#### TEXT BLOCK:
<<<<
I won’t pretend that I have my cognitive abilities back completely; at least, not to the level they were at before I got so ill. But I’m sure grateful to have whatever I have right now. It was a short time, but I really missed being able to think. I’m so glad to have my brain back!


I simply forget to complain

May 5, 2013

The other night was a really really bad night. It was one of those nights. You know the ones. They feel endless. Time stops. Nothing helps, yet you know that somehow it will get better.

For me, it was a triple whammy. First, I was dealing with nausea and diarrhea. As I have mentioned in many posts before, I finally found a diet that seems to have healed my leaky gut and I almost never have these symptoms anymore. It’s been truly life-changing! So I don’t know where these came from. Second, I was having trouble breathing. This had been a problem all day, but when I tried to lie down to go to sleep, it got worse. Maybe this had to do with the new med? Finally, I wasn’t at home, I was at my parents’ house. This meant I couldn’t just pop in my go-to feeling-like-crap movie to distract me. It was a very very bad time.

After 2 hours of laying down, then sitting up to help my breathing, then laying down, then moving to the couch to try to sleep while sitting up, then going back to bed, all while sucking on Pepto tablets, I did finally manage to get some sleep. I slept fitfully, though, waking up often, and around 7am I finally gave up altogether.

The next day, I acted like it was a normal day, even though I felt like shit. I didn’t mention anything until late in the afternoon when my father asked how I was. He had been awake when I was roaming the house, trying to get comfortable on the couch. I hadn’t said a word to him that night, so he knew something was wrong. Plus, I don’t usually sit alone in a dark room for over an hour. I gave him a basic summary.  I didn’t think much of it, until I noticed my brother-in-law was paying attention to what I said. And then I wondered how it sounded to him, since I’ve never really spoken to him about any of my symptoms, and I hadn’t mentioned anything that day. No one else knew I had been ill the night before. I wasn’t trying to hide it, I just didn’t think to mention it. What was the point? It was over, and I was on the mend.

That night I was on Facebook, reading posts in the many thyroid-related and pain-related groups that I belong to, and I noticed multiple people commenting on the friends who get tired of listening to them talk about their illnesses. It made me wonder, not for the first time, what it is that people say.

Now, it’s not that I don’t speak about my illnesses or my symptoms at all. Of course I do. I suppose there are a few differences for me compared to what I read. I just have no idea what the reality actually is for others. For me, though:

  1. I don’t talk about it every day.
>>>>
#### USING THE INFORMATION:
A – Please rewrite the paragraph of the illness blog entry that begins "For me, it was a triple whammy" as a short list of the three problems, keeping the main facts.
B – Give everything from "The other night" down to "very bad time." in the illness blog entry again, swapping "nausea" for "stomach cramps".

#### THE DATA:
<<<<
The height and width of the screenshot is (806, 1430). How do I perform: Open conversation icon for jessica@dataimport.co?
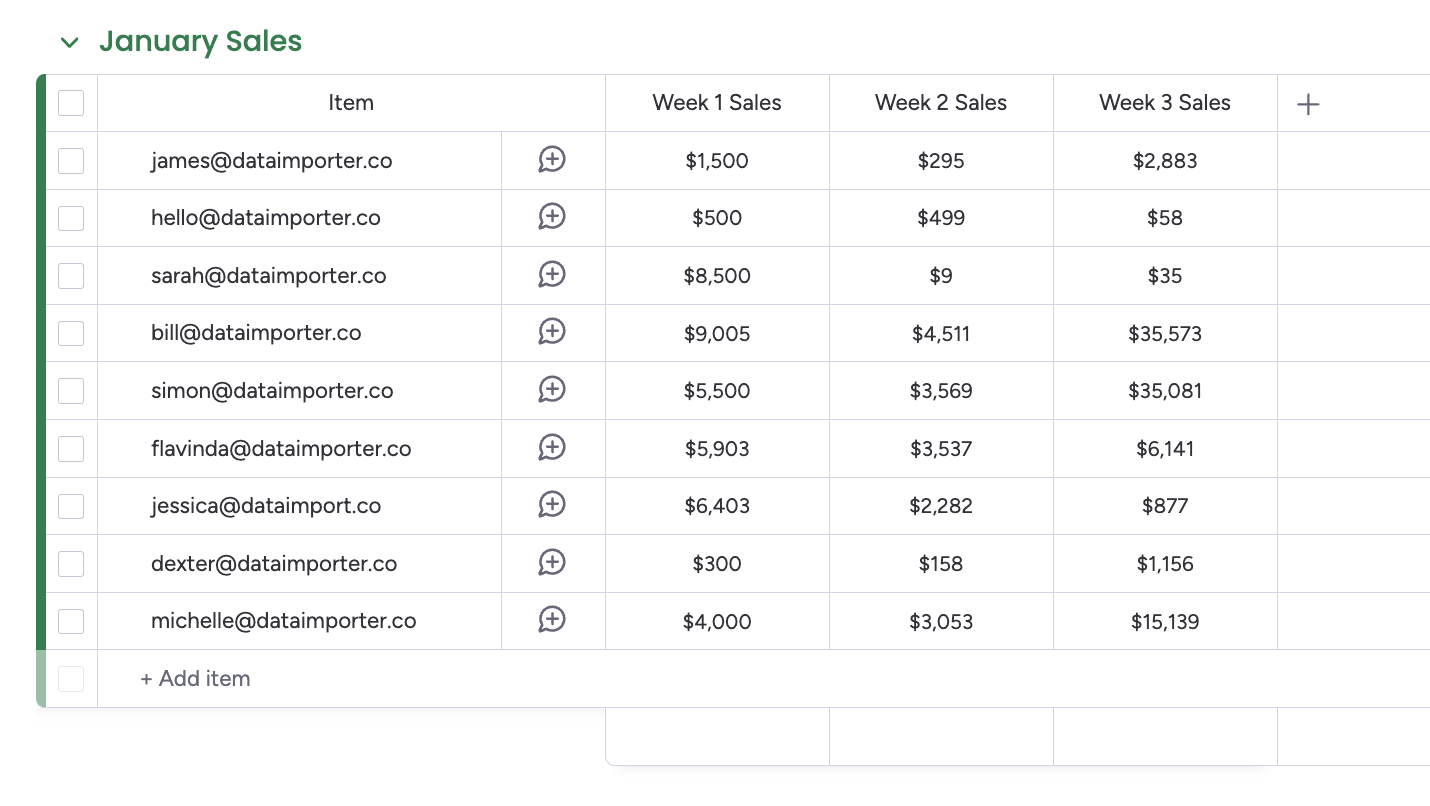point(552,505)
>>>>
<<<<
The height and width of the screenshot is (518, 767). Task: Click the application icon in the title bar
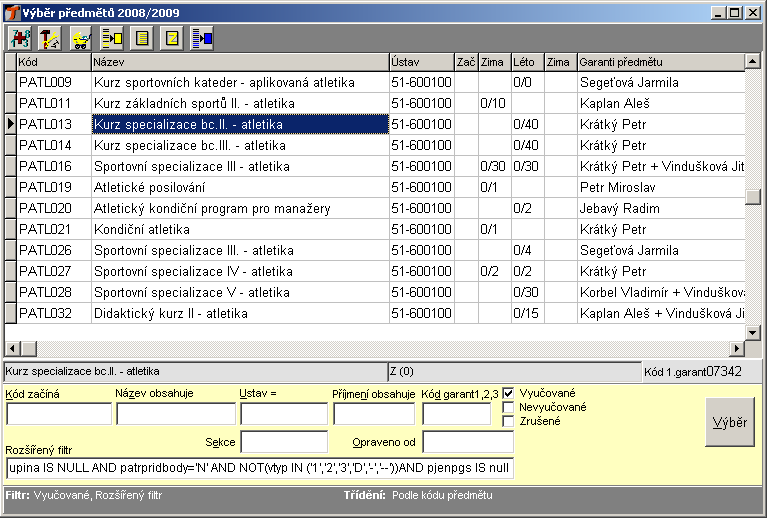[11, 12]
>>>>
<<<<
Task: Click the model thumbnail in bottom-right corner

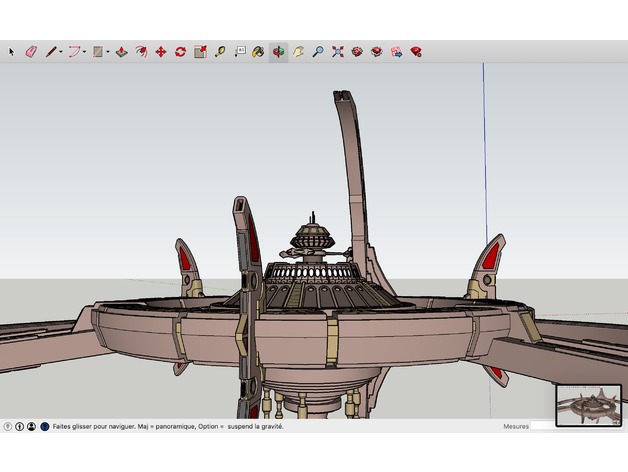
>>>>
#### WRITTEN ANSWERS:
A –
- Nausea and diarrhea, which the writer almost never has anymore since a diet seemed to heal their leaky gut. Where these came from is unknown.
- Trouble breathing, present all day and worse on lying down to sleep, perhaps linked to the new med.
- Being at the parents' house instead of at home, with no go-to feeling-like-crap movie for distraction.

B –
The other night was a really really bad night. It was one of those nights. You know the ones. They feel endless. Time stops. Nothing helps, yet you know that somehow it will get better.

For me, it was a triple whammy. First, I was dealing with stomach cramps and diarrhea. As I have mentioned in many posts before, I finally found a diet that seems to have healed my leaky gut and I almost never have these symptoms anymore. It’s been truly life-changing! So I don’t know where these came from. Second, I was having trouble breathing. This had been a problem all day, but when I tried to lie down to go to sleep, it got worse. Maybe this had to do with the new med? Finally, I wasn’t at home, I was at my parents’ house. This meant I couldn’t just pop in my go-to feeling-like-crap movie to distract me. It was a very very bad time.